В нём кипела боль, но всё, что он себе позволял — это чуть яростнее вдыхать едкий дым.
— Вы сказали, у неё был ключ. Как же вы попали к отцу, когда?..
— Я был под дверьми — я был готов войти, как только потребуется. Так уже не раз бывало. Она не умела справляться с приступами, её пугал его кашель, его мука… Обыкновенно я отпирал дверь, как бы он тому ни противился, и делал всё, что мог…
— Но в последний раз вы так и не услышали кашля.
Первые секунды как будто бы ничего не произошло. Он тупо смотрел на меня блеклыми глазами, и только папироса в его руке чуть тряслась. Глаза его юркнули из стороны в сторону, будто мышь в погребе. Но только лишь на миг — через секунду он снова смотрел мимо меня, окаменелый, отвергнутый.
— Это всё из-за неё. Он слишком много говорил с ней, когда надо было беречь силы. И ради чего! — в нём всё же ревела горечь. — Она не умела бы помочь. Сама и побежала, первая. Отступница. Отворила, сама напуганная до полусмерти, позвала, подумайте, меня и позвала, говорит, скорей, скорей!.. Он был уже мёртв.
Он закрыл глаза и тяжело привалился к столу. Всё человеческое, что было во мне, понуждало меня оставить его, но я должен был рискнуть и вот бросил как бы невзначай:
— Выходит, он умер на руках Александры Антоновны…
Лицо его, мертвенно бледное, вмиг вспыхнуло пунцовым, жилы на руках вздулись, и он обернулся на меня, глаза его загорелись, и он заговорил с небывалым жаром, но будто в забытьи:
— Вы сами не знаете, о чём говорите. Это имя моего брата… Тошино имя… И никакие самозванцы не посмеют, не посмеют, слышите, посягать на него!

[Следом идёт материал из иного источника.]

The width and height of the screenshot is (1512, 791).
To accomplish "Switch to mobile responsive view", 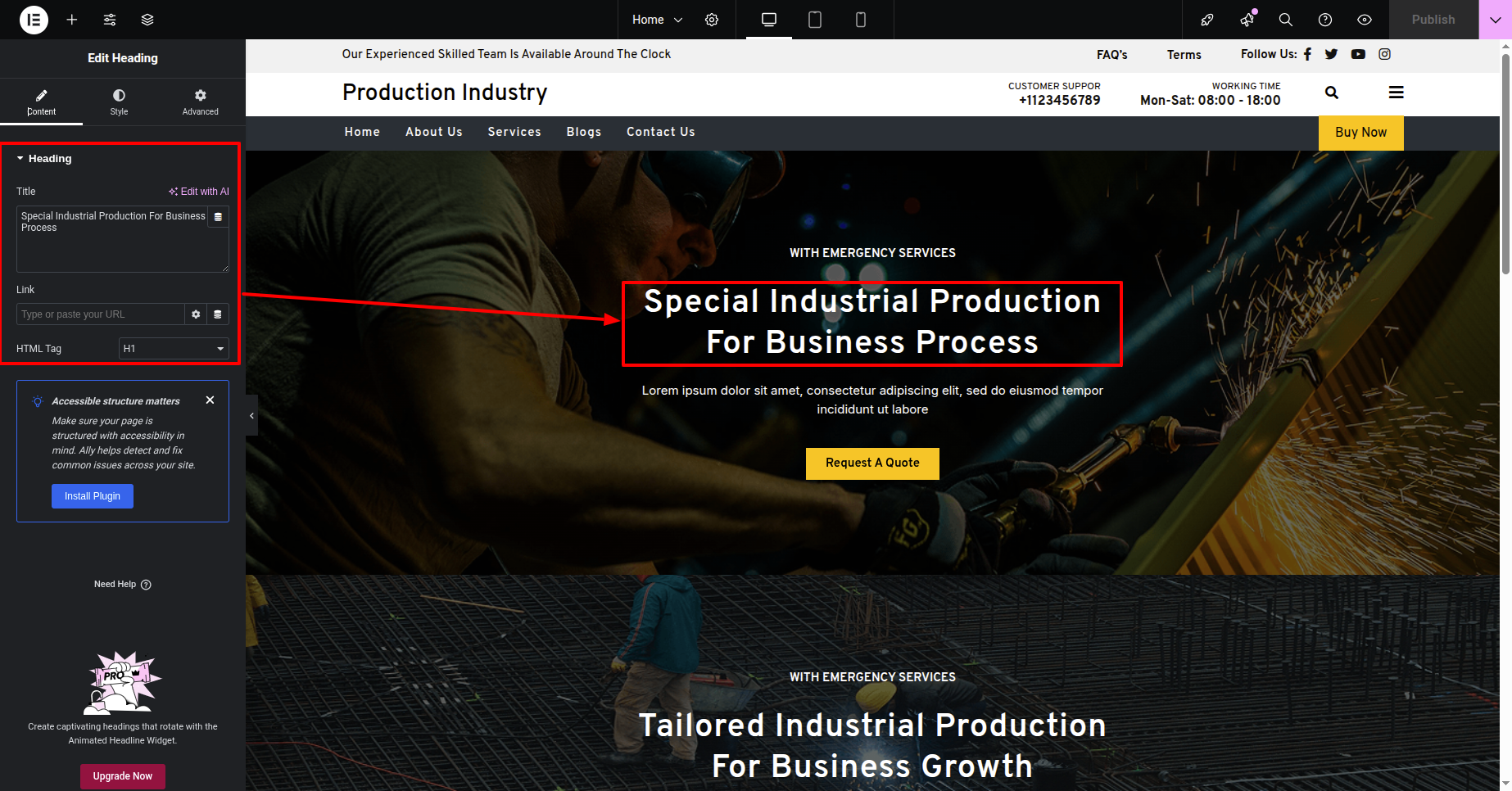I will pyautogui.click(x=861, y=20).
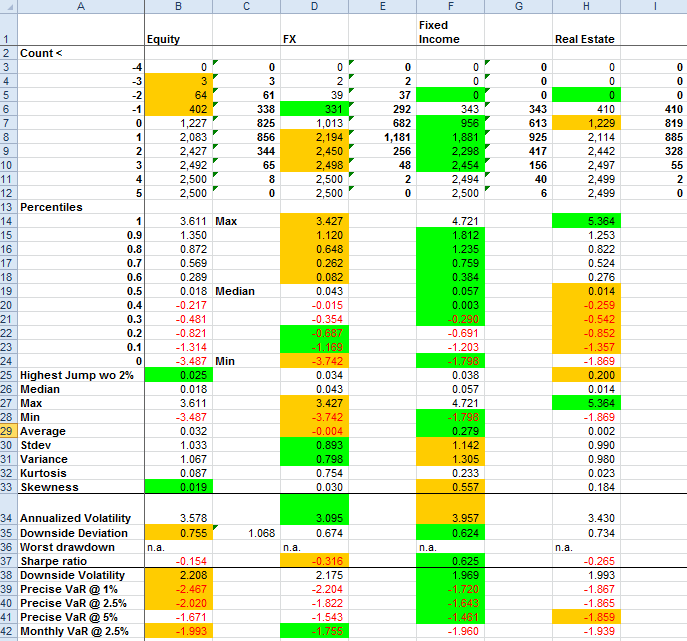
Task: Select the column B header
Action: (x=177, y=6)
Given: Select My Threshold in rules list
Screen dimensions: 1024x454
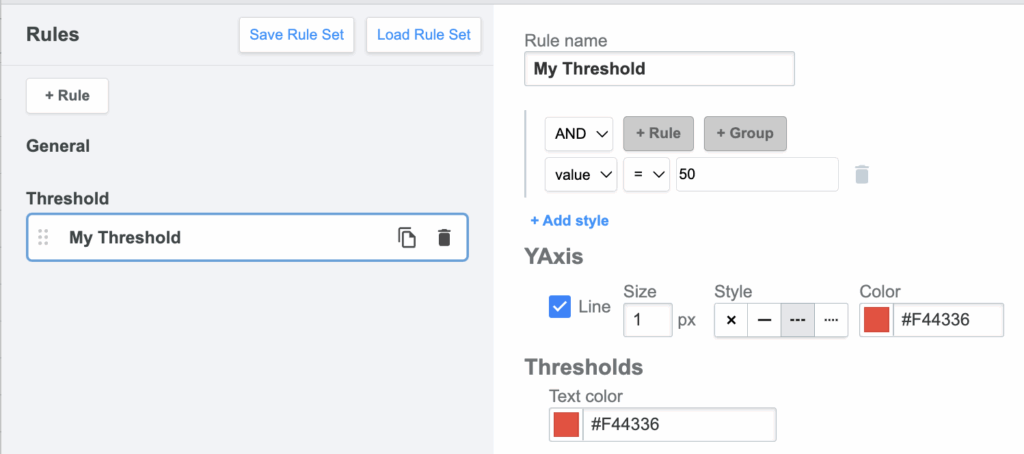Looking at the screenshot, I should 125,238.
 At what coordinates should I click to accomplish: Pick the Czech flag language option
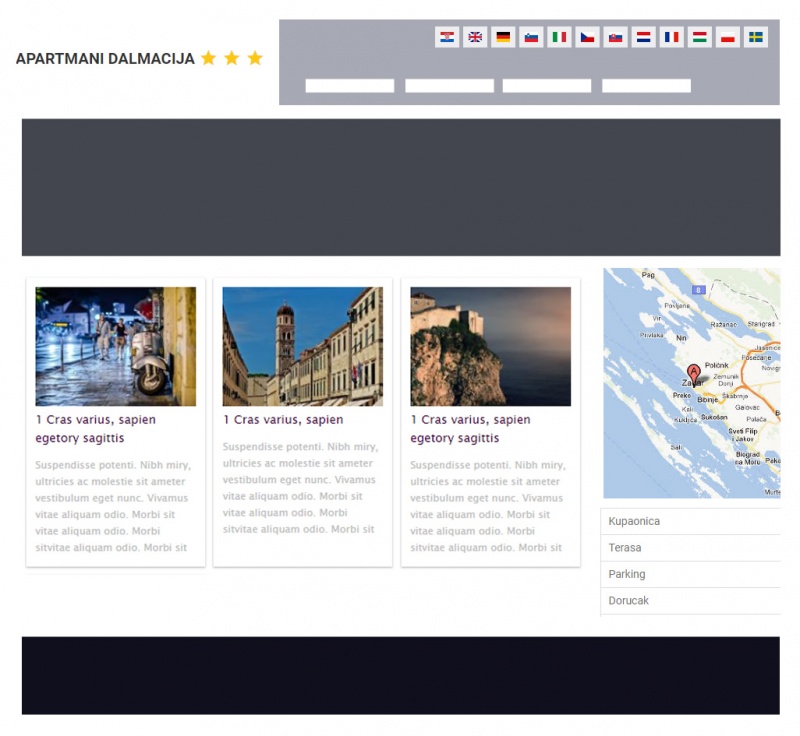pos(587,37)
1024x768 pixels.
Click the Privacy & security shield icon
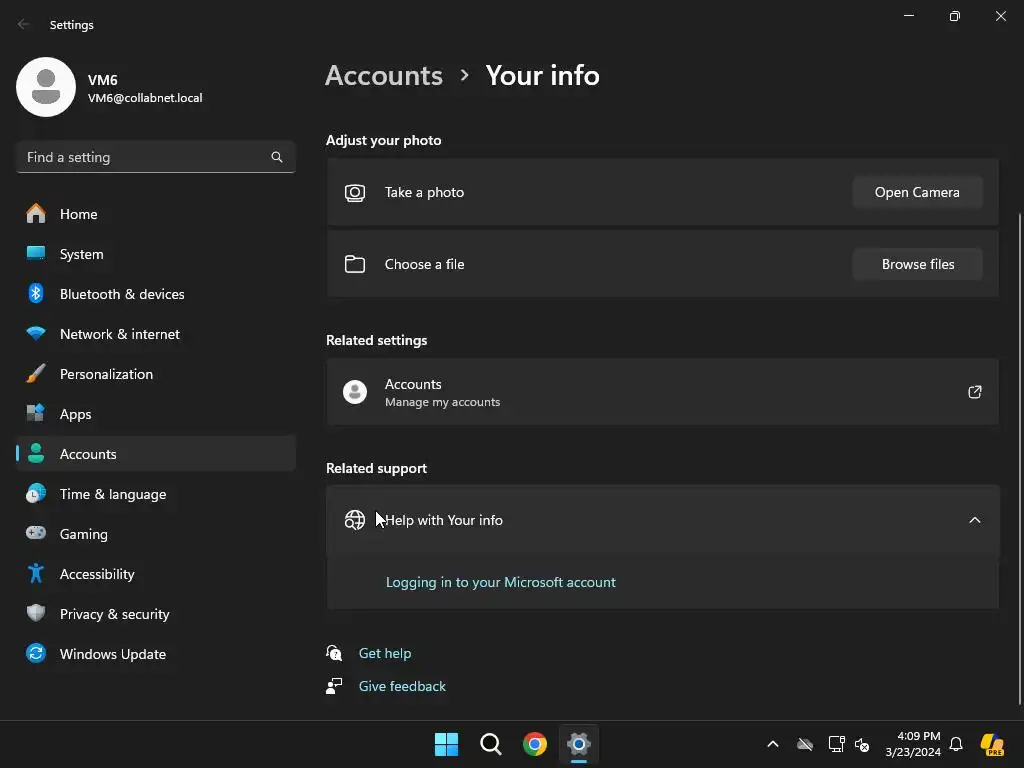tap(36, 614)
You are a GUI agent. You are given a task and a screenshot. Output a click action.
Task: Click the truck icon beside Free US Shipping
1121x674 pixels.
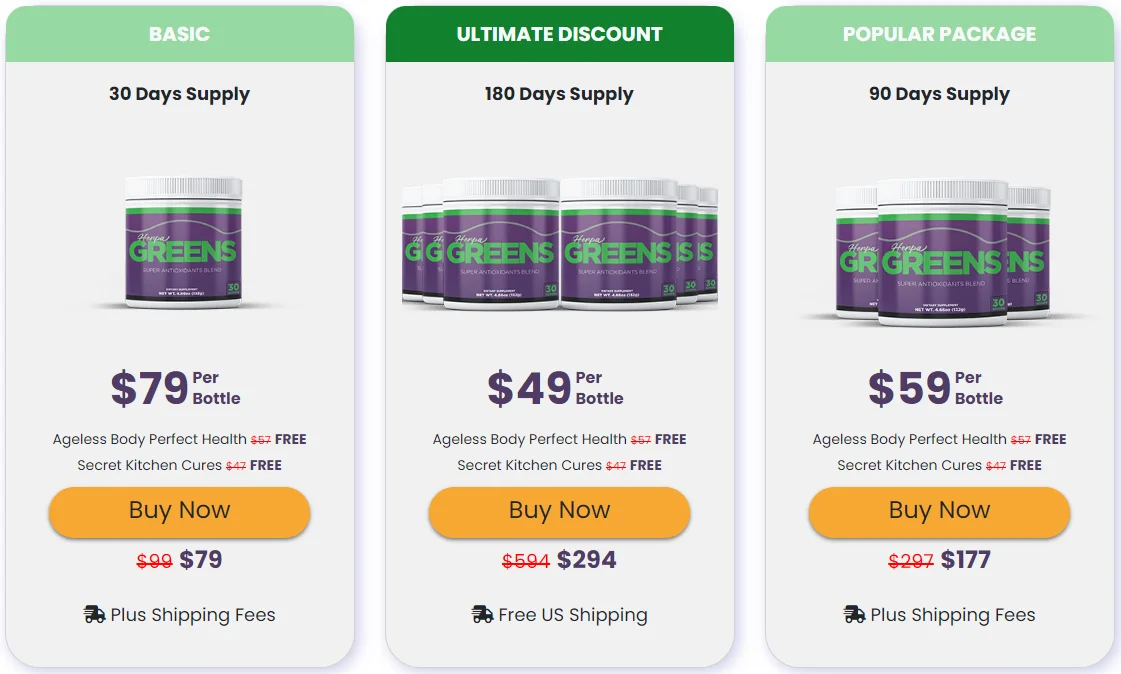pyautogui.click(x=482, y=615)
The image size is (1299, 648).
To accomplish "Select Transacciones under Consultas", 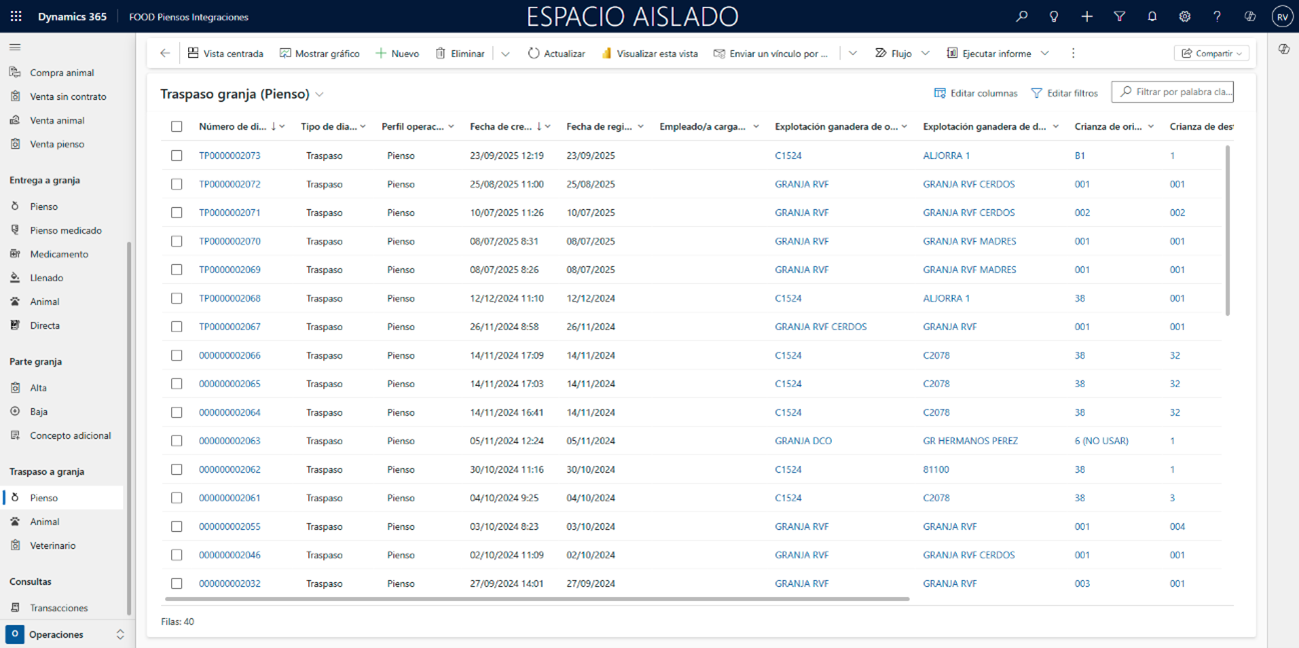I will tap(58, 608).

Я не позволю ей играть на нашем горе… — он задохнулся, — то, что она была там с ним все эти ночи — ничто. Пустой звук. Но что же она с тобой сделала...
Не в силах больше сдерживать себя, поддавшись тёмному чувству, он совсем забыл обо мне и зашагал по мрачному своему углу, бормоча под нос проклятье:
— Разбередила рану, измучила, искусила! И смеет думать, что, раз каким-то образом прознала обо всем, то может теперь верховодить, притязать… Я-то знаю, они вдвоем, ловчий и его птица, могут петь свои песенки.... Грязная ложь! А ты потерял голову... впрочем, мне ли тебя винить. Ты всегда об этом мечтал, я взывал к трезвомыслию, но украдкой, знаю, ты мечтал о безумии, и вот, под конец... Но, скажи, кому теперь весело?..
И почему-то слова нашей Марьи Моревны, брошенные ей в ту огненную пропасть за завтраком, последний ее удар наотмашь Амалье, прежде чем она стремительным подкашивающимся шагом вышла прочь, приобрели для меня какой-то роковой смысл, который нашел свое подтверждение совсем скоро:
«Еще одно подобное слово о моем отце, и о вас тоже скоро станут говорить так же, как и вы — о нем: без трепета и в прошедшем времени».
В ту тревожную минуту, окропленную бредом страдальца, я понял, что в этом доме слов на ветер не бросают. Только человеческие жизни.